Understanding the molecular mechanism of postharvest seed coat darkening in pinto beans
Abstract
Pinto bean (Phaseolus vulgaris) is one of the leading market classes of dry beans that is affected by postharvest seed coat darkening. Bean producers and vendors encounter significant crop value loss due to the decreased consumer preference for the darker beans. Darker beans also display poor canning quality and longer cooking times. Special storage conditions can slow down bean darkening to some extent, however, maintaining such condition is expensive. The available slow darkening (SD) pinto cultivars can overcome the darkening issues of existing regular darkening (RD) cultivars, however, the SD pintos show poor agronomic performances in different environmental conditions. These sought to identify the gene/s responsible for slow darkening in pinto beans to develop improved varieties.

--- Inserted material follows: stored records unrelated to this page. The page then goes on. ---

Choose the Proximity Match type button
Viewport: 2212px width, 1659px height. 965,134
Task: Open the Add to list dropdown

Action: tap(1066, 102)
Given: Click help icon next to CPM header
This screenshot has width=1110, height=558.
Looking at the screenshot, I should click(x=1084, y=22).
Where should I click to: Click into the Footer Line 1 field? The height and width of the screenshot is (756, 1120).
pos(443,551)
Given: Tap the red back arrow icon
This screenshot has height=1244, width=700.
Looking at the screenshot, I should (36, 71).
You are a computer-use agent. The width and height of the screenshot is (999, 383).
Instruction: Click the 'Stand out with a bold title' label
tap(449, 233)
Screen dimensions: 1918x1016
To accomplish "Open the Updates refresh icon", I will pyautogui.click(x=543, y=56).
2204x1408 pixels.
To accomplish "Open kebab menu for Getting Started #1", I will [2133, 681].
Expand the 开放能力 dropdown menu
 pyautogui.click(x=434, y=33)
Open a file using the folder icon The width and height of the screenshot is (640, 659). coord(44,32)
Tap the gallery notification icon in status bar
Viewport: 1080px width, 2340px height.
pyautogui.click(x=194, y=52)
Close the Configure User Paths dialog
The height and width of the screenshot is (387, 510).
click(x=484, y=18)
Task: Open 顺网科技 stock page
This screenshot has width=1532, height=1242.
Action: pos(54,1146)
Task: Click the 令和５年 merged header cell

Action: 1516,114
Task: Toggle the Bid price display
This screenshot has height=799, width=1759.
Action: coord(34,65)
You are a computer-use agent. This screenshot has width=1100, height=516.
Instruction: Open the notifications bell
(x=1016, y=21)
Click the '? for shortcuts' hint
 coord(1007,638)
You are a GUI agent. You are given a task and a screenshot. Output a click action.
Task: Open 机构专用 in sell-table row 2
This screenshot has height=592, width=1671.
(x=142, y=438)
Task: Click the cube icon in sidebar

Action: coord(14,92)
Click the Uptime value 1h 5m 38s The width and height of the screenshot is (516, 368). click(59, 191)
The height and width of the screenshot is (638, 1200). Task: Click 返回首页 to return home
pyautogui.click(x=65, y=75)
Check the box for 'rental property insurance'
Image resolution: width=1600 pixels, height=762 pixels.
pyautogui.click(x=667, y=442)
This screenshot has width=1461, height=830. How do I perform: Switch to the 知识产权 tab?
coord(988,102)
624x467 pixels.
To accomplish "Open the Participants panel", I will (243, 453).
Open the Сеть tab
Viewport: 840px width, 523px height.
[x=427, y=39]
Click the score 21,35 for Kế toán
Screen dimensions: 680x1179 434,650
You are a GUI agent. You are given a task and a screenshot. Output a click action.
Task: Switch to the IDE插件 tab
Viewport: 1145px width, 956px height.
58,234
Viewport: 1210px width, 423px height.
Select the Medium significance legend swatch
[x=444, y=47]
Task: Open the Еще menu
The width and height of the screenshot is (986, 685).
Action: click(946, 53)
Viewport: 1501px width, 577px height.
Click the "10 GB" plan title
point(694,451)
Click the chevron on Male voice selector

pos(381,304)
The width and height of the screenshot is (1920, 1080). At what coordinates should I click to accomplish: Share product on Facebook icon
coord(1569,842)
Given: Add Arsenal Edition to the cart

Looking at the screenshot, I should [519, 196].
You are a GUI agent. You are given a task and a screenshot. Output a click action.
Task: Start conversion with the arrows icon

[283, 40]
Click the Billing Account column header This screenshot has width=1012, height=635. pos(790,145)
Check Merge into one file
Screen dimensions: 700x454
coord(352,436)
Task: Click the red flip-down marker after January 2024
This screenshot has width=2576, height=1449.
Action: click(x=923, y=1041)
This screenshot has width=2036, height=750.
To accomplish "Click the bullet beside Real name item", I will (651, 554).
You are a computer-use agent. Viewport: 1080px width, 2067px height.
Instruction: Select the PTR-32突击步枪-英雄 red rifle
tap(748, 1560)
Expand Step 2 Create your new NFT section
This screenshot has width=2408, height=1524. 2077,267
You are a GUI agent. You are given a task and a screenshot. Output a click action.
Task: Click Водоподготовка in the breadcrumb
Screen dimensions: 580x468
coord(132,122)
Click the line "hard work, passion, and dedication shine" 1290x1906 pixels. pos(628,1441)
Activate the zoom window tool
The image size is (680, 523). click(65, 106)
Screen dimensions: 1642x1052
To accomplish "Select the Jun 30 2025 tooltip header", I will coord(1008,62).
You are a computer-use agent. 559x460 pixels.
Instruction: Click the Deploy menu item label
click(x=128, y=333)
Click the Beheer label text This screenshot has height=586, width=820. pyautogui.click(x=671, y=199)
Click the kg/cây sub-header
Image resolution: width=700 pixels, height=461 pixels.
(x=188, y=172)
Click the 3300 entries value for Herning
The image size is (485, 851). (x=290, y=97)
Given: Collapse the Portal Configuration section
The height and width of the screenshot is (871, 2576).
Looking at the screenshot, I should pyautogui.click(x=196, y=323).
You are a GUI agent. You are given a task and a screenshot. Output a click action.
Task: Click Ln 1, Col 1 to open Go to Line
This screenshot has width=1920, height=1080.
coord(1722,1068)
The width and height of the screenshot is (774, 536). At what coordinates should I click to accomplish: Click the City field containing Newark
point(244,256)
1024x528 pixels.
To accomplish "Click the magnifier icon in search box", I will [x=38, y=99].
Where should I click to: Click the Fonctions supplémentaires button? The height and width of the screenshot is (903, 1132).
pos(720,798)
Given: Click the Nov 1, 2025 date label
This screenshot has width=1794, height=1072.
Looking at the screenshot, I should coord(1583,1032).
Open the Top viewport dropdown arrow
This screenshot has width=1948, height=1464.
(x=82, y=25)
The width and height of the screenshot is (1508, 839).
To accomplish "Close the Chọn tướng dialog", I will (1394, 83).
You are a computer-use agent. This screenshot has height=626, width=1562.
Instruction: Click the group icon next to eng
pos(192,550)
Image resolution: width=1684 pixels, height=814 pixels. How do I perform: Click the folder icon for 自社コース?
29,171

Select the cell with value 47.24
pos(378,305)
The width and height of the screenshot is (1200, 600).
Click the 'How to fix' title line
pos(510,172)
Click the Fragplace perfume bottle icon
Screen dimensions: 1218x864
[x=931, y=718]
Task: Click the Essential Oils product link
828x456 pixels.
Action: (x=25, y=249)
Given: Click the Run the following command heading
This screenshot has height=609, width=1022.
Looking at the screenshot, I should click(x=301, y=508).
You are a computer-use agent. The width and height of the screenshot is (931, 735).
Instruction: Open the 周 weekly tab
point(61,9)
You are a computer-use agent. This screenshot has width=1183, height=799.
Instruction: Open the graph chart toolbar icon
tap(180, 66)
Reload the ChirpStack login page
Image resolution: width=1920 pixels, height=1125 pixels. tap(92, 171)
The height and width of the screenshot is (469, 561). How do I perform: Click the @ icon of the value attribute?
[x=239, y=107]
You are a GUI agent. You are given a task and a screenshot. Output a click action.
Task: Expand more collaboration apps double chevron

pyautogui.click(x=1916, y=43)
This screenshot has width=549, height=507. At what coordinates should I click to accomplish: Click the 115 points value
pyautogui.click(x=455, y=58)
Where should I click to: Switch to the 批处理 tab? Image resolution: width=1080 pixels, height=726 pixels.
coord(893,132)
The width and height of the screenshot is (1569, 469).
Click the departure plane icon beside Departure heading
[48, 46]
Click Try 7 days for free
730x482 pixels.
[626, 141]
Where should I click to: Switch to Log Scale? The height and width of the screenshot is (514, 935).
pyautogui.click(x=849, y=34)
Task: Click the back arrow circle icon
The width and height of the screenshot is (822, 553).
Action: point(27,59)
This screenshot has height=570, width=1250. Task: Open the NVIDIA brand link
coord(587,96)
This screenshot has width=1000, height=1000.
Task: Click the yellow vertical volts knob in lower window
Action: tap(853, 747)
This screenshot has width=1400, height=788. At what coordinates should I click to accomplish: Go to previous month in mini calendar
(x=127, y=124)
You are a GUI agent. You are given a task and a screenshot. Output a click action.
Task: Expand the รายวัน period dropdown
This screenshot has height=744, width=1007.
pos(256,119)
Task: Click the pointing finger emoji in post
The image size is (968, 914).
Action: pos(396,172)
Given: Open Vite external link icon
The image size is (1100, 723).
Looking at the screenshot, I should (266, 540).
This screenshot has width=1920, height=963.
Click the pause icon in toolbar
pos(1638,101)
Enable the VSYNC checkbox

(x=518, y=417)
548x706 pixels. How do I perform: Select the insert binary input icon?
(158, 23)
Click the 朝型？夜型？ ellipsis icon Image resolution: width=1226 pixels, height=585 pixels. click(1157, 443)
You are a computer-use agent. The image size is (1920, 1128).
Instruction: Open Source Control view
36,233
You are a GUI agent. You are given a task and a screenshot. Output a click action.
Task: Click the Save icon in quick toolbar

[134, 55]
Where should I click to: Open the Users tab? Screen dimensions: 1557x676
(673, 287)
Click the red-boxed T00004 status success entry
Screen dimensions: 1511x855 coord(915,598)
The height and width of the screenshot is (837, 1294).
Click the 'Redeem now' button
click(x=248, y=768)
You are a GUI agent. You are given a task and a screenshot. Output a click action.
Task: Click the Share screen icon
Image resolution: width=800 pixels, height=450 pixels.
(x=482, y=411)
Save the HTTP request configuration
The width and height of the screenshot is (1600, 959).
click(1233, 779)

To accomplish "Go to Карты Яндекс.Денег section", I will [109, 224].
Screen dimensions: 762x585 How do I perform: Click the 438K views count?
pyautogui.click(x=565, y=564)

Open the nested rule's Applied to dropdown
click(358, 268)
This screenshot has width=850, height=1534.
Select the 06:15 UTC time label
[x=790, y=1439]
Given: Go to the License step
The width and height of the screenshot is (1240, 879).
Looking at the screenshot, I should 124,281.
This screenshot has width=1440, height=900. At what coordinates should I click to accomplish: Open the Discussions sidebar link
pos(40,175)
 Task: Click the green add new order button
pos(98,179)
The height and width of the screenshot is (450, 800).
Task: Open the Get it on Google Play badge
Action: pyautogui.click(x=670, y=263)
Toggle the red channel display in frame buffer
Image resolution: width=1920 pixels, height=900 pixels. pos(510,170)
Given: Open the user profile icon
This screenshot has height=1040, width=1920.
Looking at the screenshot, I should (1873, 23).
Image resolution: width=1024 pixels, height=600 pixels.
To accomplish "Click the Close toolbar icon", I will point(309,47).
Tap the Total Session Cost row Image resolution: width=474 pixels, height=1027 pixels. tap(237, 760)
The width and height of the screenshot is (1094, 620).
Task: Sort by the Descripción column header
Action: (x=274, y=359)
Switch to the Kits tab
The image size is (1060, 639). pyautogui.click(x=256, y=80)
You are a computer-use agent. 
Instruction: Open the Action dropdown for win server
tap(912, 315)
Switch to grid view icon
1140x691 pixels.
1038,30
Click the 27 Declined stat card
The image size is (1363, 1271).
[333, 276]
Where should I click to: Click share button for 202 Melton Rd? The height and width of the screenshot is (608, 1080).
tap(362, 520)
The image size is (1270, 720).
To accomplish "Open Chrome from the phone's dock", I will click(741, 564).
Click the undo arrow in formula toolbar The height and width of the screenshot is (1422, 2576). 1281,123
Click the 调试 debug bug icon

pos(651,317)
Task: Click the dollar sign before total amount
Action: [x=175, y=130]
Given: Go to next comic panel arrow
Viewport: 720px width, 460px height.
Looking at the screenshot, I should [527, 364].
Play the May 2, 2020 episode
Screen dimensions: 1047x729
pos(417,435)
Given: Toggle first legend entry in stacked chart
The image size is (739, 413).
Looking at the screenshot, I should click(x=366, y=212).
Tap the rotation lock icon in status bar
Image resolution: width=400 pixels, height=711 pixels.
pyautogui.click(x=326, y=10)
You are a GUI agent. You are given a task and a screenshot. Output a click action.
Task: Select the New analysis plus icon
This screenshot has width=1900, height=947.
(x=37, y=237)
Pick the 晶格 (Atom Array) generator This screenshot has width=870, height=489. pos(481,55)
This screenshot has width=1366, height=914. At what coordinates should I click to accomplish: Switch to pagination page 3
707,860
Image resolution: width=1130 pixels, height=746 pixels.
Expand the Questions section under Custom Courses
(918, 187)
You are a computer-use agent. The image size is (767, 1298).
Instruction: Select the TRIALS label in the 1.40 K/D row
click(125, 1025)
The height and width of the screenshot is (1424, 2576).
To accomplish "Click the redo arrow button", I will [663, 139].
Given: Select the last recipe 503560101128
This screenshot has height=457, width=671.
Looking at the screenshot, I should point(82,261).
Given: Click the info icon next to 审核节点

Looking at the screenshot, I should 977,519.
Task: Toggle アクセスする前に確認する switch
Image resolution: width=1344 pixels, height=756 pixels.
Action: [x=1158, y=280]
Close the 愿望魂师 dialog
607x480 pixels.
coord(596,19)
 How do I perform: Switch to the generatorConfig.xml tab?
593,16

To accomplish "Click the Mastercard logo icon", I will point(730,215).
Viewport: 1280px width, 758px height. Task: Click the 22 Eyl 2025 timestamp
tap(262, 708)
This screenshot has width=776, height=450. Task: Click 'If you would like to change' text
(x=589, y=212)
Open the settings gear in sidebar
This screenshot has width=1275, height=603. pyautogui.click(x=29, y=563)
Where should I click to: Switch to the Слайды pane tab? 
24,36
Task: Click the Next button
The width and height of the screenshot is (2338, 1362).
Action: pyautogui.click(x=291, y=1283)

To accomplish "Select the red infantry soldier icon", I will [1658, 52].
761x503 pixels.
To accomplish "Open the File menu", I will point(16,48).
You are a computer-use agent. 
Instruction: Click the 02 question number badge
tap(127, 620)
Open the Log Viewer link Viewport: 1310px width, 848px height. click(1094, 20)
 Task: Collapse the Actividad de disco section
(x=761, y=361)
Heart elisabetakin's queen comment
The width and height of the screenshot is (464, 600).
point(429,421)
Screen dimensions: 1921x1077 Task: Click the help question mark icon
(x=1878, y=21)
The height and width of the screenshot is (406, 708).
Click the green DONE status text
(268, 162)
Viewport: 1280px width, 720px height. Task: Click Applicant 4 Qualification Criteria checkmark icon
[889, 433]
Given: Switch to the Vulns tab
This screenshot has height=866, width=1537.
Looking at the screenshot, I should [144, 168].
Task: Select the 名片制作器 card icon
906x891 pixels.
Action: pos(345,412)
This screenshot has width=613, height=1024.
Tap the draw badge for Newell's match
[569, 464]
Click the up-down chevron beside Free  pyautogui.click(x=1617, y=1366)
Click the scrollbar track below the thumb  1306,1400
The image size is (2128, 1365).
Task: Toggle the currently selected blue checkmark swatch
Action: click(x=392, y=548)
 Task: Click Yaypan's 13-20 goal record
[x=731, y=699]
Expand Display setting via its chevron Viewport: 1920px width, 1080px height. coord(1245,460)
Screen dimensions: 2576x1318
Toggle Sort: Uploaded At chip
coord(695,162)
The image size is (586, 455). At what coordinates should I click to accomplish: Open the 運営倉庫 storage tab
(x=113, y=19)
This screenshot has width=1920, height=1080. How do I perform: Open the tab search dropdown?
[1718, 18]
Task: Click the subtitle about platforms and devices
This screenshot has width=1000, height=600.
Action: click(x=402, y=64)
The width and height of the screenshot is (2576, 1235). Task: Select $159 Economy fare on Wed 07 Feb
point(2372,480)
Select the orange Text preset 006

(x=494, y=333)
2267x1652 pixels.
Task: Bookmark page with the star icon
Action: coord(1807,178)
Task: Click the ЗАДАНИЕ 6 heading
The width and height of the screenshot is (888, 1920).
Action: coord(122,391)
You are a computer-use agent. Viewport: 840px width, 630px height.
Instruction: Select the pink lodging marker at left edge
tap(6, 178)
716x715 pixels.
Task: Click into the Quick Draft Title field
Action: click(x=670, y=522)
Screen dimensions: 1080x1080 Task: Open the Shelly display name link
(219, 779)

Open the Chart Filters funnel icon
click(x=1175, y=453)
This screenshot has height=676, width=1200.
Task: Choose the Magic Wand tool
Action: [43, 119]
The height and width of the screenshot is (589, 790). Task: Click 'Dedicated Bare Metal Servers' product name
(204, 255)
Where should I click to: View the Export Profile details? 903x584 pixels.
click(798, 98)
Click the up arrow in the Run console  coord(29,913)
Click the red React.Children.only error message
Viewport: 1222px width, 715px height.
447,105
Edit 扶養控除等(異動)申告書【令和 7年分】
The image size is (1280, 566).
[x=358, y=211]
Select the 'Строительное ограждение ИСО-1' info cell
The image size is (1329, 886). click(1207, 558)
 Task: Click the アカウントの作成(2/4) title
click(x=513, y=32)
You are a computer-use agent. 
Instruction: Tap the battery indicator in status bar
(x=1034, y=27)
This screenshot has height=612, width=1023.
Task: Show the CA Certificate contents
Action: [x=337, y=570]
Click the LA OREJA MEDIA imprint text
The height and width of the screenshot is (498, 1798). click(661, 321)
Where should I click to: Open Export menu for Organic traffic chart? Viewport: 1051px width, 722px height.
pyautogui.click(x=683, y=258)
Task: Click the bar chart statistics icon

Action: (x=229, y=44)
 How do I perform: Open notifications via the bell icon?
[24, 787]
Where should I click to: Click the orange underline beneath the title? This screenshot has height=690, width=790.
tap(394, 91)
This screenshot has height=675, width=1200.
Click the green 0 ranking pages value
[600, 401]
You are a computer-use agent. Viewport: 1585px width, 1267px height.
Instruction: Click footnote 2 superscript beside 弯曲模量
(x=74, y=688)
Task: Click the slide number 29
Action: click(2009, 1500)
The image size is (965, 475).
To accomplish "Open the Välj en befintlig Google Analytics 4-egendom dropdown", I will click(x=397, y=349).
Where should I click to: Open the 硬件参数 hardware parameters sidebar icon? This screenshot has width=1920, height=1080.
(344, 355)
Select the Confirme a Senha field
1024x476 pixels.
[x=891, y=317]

As part of my initial research objective, a basic-Helix-Loop-Helix (bHLH) transcription factor encoding the P (Pigment) gene was identified in pinto beans. P protein in a regulator of proanthocyanidins (PAs) biosynthesis. Using genetic complementation, transcript abundance, metabolite analysis, and inheritance study, I found a novel allele of P, Psd, whose partial loss-of-function slows down seed coat darkening by reducing the PA levels. Compared to P, Psd contains an additional glutamate residue and an arginine to histidine substitution and produces less PAs by downregulating the expression of DIHYDROFLAVONOL 4-REDUCTASE and ANTHOCYANIDIN REDUCTASE. Then, I identified that P interacts with PvMYB3A, PvMYB10B and PvWD9 proteins to form a protein complex. Additionally, the interaction study also highlighted the necessity of other plant component(s) in complex formation and its activity. Overexpression of P and PvMYB3A accumulated an elevated level of PAs in pinto bean hairy roots, that constitutively express PvWD9. Finally, a genome-wide analysis for MATE genes and their detailed characterization in common bean identified PvMATE8 as a transporter of PA monomers. PvMATE8 is able to transport epicatechin-3´-O-glucosides, not epicatechin aglycons from cytosol to the vacuole and thus ensuring substrate flow to maintain a feedback regulation for upstream epicatechin biosynthesis. Knowing the mechanism and committed steps of the PA pathway will not only help tackle postharvest darkening issues but also will make it easy to incorporate other beneficial traits in SD beans.